## PROBLEM DESCRIPTION
Each line of data below must be printed exactly as written, with any pictures removed.
───── MATERIALS PROVIDED ─────
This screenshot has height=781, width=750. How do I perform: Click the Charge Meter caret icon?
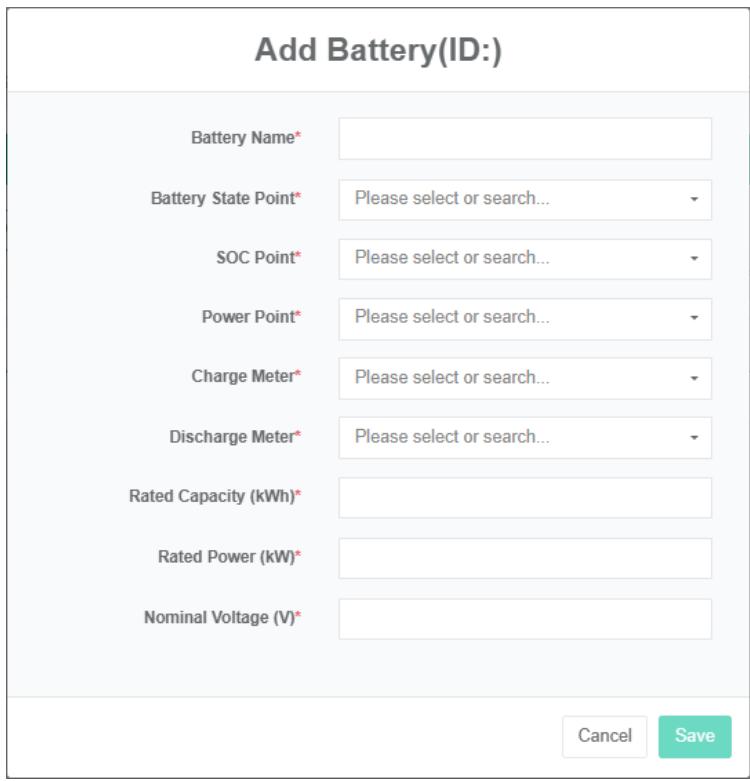(x=694, y=378)
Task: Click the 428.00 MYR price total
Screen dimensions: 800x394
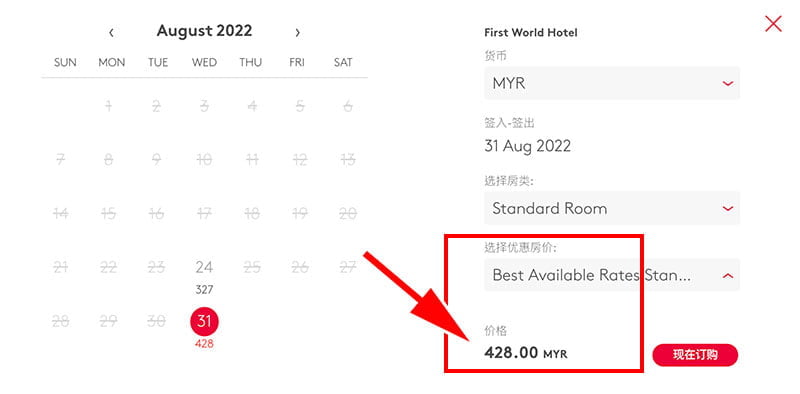Action: coord(526,353)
─────
## EXERCISE RESPONSE
This screenshot has height=781, width=750. How do I perform: Click the Charge Meter caret icon?
(x=694, y=378)
Task: Click the 428.00 MYR price total
Screen dimensions: 800x394
Action: coord(526,353)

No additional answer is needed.